Objectives To describe the clinical, microbiological characteristics and evolution of pyogenic arthritis according to treatment.

Methods Design retrospective (1984-2012). Hospital: academic terciary hospital. Referral area 800.000. We reviewed the medical records of patients with pyogenic arthritis from the database of the Rheumatology Department. The inclusion criterion was the isolation of bacteria in the culture of joint fluid or blood cultures. Soft tissue infection, prosthetic infection, spondylodiscitis, fungal and mycobacterial arthritis were excluded.

Results We selected a total of 101 cases. Thirty four cases (33.6%) underwent surgical debridement and the remaining 67 (66.4%) were treated medically (Table 1). All patients received specific intravenous antibiotic, with an average duration of three weeks. Surgical treatment (bursectomy in 2 cases, arthrotomy in 31 cases and amputation in 1 case) was required in 34 cases (intervention before 7 days in 18 (53%) patients, arthrotomy within 48 hours in 9 patients). A second arthrotomy was required in 3 patients (9%). Moreover, articular lavages were performed daily in 35 cases (51%) of the 67 patients without arthrotomy.
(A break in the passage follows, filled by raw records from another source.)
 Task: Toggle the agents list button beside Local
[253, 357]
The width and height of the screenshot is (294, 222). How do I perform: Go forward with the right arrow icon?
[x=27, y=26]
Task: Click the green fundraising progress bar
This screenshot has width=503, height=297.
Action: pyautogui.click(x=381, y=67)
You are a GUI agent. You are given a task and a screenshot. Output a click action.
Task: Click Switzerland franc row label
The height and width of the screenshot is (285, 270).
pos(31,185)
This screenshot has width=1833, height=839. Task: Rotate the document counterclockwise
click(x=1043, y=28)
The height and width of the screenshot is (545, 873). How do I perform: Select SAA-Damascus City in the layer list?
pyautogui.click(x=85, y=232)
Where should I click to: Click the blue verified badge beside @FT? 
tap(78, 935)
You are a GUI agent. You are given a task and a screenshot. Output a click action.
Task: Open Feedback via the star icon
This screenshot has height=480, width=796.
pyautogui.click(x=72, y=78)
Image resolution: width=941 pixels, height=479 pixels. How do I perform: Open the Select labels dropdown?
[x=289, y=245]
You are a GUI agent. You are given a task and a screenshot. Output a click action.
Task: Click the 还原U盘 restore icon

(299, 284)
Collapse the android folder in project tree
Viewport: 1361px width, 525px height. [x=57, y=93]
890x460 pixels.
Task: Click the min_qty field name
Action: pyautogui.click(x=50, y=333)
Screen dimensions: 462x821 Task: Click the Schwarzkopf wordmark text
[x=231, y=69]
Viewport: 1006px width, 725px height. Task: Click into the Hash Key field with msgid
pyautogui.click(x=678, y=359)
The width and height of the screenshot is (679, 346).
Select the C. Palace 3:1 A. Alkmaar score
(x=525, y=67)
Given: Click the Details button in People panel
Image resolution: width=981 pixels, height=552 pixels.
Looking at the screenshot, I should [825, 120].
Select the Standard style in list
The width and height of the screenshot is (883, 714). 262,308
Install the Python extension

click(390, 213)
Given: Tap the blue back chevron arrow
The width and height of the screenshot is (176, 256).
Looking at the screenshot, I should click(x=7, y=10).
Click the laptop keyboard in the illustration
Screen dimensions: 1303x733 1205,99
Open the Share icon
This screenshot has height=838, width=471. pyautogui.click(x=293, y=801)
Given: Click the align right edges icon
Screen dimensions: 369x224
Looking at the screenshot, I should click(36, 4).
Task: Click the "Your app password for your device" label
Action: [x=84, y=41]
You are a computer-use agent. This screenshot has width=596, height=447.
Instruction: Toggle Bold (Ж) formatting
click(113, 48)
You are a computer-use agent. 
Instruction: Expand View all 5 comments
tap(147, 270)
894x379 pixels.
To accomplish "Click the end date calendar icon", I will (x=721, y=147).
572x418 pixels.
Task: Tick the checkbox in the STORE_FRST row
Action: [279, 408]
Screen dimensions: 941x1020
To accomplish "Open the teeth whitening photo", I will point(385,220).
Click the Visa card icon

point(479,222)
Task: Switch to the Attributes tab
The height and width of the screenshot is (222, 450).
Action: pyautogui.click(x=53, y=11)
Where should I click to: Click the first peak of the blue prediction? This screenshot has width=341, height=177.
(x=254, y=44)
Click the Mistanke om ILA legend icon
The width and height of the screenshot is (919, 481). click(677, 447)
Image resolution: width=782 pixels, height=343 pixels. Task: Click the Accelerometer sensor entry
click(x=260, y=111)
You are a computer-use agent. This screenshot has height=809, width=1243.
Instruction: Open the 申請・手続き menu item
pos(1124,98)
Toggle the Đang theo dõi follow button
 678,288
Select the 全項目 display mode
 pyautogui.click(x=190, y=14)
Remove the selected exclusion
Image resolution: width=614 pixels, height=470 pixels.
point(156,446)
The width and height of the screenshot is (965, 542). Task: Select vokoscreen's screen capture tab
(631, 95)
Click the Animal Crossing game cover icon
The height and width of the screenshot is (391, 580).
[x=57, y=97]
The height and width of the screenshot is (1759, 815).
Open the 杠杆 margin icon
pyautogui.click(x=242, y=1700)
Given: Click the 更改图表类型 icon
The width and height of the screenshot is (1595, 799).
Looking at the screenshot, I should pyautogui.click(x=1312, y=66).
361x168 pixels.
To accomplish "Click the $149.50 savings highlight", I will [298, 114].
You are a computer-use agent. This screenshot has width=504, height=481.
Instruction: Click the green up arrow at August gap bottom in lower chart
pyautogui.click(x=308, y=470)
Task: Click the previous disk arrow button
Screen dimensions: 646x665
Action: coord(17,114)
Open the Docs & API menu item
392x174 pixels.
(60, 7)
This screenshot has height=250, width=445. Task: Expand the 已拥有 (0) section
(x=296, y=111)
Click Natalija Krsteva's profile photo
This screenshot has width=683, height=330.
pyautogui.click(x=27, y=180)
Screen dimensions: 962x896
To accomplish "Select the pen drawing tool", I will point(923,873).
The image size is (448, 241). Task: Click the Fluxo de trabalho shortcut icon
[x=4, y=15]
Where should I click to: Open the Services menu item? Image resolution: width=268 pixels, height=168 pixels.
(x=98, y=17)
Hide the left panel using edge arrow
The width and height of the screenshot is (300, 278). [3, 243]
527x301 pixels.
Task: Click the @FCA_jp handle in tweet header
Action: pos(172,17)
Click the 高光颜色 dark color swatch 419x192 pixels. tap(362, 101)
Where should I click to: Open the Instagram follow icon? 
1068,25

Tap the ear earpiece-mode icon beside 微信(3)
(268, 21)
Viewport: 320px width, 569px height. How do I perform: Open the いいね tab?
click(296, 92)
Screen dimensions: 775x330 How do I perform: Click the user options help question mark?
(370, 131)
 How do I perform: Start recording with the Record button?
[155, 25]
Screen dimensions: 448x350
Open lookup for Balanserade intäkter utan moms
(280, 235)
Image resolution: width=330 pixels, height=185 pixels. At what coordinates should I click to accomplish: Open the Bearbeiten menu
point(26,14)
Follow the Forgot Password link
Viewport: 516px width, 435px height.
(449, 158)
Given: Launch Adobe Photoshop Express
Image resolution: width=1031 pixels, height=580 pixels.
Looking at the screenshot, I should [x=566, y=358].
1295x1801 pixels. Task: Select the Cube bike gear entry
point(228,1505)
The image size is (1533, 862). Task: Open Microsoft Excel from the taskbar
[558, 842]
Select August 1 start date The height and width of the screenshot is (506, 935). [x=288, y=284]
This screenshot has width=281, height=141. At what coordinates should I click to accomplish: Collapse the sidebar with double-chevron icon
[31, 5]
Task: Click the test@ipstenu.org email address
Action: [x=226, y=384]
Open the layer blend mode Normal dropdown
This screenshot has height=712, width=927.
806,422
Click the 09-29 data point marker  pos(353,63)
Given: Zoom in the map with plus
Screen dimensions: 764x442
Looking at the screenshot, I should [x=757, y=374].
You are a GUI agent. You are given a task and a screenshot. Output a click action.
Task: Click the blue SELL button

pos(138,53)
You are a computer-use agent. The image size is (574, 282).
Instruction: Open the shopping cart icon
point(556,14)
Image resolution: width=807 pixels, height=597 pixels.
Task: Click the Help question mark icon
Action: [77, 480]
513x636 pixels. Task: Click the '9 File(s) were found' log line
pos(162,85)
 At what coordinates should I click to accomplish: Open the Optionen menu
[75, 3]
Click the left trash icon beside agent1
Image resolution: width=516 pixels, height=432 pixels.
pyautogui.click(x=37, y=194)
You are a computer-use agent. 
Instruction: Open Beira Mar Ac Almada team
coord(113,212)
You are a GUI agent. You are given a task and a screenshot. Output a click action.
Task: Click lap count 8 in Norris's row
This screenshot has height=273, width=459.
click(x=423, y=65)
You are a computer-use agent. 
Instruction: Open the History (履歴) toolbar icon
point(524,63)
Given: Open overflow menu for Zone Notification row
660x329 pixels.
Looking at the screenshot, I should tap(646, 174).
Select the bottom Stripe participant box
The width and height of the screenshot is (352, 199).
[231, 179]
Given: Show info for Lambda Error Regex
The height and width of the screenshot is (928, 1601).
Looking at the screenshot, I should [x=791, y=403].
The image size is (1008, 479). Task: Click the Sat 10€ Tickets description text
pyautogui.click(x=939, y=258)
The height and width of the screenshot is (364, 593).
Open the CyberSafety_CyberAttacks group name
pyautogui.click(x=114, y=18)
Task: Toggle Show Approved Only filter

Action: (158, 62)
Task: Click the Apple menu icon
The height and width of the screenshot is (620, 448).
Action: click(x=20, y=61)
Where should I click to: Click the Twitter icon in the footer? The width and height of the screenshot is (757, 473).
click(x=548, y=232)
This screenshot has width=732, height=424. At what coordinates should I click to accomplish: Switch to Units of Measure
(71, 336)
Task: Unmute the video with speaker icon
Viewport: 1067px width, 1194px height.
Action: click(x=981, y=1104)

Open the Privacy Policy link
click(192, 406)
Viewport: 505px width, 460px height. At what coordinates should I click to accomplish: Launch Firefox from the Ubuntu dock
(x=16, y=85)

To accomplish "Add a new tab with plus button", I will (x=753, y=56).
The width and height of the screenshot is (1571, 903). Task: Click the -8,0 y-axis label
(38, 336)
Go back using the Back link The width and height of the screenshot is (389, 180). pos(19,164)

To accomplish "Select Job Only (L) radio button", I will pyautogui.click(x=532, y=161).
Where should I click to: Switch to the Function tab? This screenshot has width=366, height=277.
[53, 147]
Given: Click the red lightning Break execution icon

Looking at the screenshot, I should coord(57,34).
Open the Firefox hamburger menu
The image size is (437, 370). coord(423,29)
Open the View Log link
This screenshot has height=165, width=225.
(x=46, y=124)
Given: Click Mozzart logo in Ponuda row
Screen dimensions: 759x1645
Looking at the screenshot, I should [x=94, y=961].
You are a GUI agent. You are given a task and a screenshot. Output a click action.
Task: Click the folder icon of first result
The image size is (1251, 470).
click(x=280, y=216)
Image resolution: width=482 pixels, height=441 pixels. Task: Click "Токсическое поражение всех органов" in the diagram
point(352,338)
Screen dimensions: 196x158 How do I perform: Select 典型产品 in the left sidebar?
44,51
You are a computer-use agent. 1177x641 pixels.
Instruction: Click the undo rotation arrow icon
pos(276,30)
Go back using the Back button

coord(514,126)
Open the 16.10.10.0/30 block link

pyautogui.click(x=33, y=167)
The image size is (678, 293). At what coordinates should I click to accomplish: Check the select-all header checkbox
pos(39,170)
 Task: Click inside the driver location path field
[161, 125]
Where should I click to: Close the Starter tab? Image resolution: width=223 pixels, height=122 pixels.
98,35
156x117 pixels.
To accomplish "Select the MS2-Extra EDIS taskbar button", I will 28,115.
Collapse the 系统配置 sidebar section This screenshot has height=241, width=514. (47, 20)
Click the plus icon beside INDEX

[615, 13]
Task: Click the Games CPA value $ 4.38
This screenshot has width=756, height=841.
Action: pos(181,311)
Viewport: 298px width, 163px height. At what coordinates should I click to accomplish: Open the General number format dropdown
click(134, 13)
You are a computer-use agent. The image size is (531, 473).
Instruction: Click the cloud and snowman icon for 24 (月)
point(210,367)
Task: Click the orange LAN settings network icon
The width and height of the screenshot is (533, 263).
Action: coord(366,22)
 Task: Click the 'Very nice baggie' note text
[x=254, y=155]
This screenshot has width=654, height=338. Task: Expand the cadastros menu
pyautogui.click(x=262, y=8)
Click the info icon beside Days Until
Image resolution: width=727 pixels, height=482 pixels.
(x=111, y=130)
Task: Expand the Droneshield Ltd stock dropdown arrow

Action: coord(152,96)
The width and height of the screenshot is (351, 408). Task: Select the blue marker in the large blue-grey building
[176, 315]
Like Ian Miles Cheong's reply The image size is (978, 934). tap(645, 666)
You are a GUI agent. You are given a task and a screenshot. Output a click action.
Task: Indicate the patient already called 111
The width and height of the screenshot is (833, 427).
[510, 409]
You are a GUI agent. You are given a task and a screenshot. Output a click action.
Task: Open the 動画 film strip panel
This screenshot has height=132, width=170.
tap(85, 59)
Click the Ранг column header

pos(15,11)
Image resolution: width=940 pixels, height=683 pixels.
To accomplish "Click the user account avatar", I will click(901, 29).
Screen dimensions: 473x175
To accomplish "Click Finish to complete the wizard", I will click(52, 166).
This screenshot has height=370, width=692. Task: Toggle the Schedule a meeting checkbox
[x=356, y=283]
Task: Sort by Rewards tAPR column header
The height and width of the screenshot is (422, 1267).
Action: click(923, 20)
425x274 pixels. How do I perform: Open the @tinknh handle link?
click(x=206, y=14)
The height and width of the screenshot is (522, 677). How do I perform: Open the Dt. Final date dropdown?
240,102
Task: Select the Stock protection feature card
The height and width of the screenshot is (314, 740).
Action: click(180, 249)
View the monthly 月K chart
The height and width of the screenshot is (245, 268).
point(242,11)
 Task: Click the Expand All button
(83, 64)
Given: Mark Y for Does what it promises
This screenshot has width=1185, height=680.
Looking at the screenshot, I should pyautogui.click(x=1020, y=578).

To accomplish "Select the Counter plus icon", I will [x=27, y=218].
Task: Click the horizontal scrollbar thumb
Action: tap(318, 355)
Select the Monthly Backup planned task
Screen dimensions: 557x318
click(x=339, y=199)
There were 14 deaths among the patients who were not debrided and one death in the group of patients that were surgically debrided. Of the patients who died, 5 had monoarticular involvement (knee) and 7 cases had polyarticular involvement. The causative organisms in these patients were S. Aureus (7 cases), MRSA (3 cases), Pneumococcal (1 case), E. coli (1 case), polymicrobial (1 case of S. aureus and E. coli).

Conclusions The mortality of the patients with septic arthritis that were debrided was much lower than those not debrided. The history of arthroscopy or arthrocentesis before septic arthritis was more common among patients that were debrided. Patients with greater diagnostic delay needed debridement more frequently.